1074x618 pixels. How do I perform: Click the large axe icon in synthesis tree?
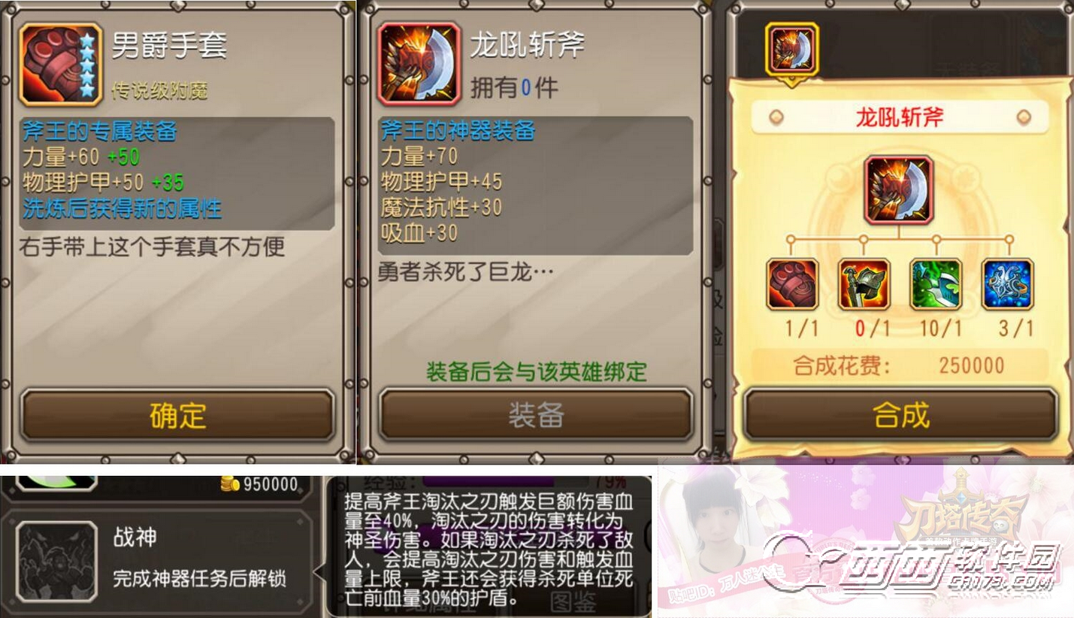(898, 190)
+ + + + + + +
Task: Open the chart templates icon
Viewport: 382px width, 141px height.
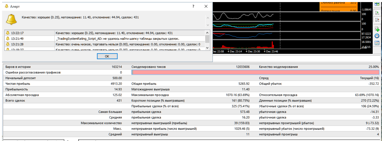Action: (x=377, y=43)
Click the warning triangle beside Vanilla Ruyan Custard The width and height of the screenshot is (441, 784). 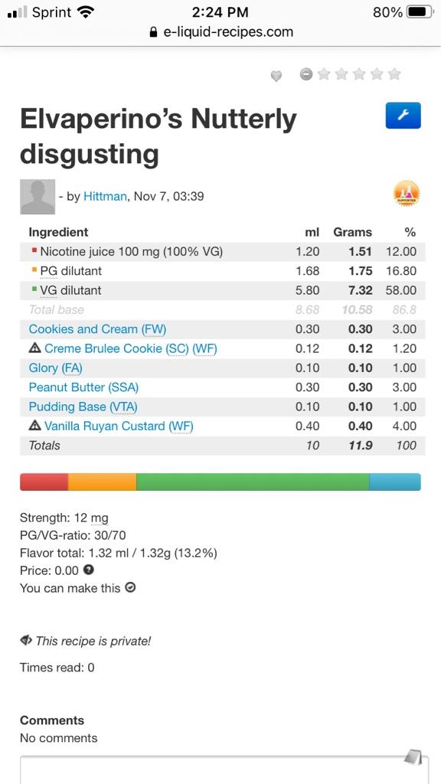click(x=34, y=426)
+ + + + + + +
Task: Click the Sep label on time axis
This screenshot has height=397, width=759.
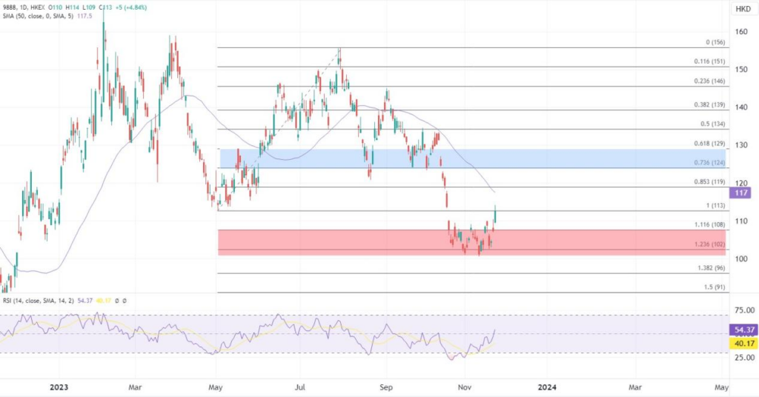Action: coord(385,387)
+ + + + + + +
What to work on: Give only the number of lines in the data that include the string "Task".

Answer to the problem: 2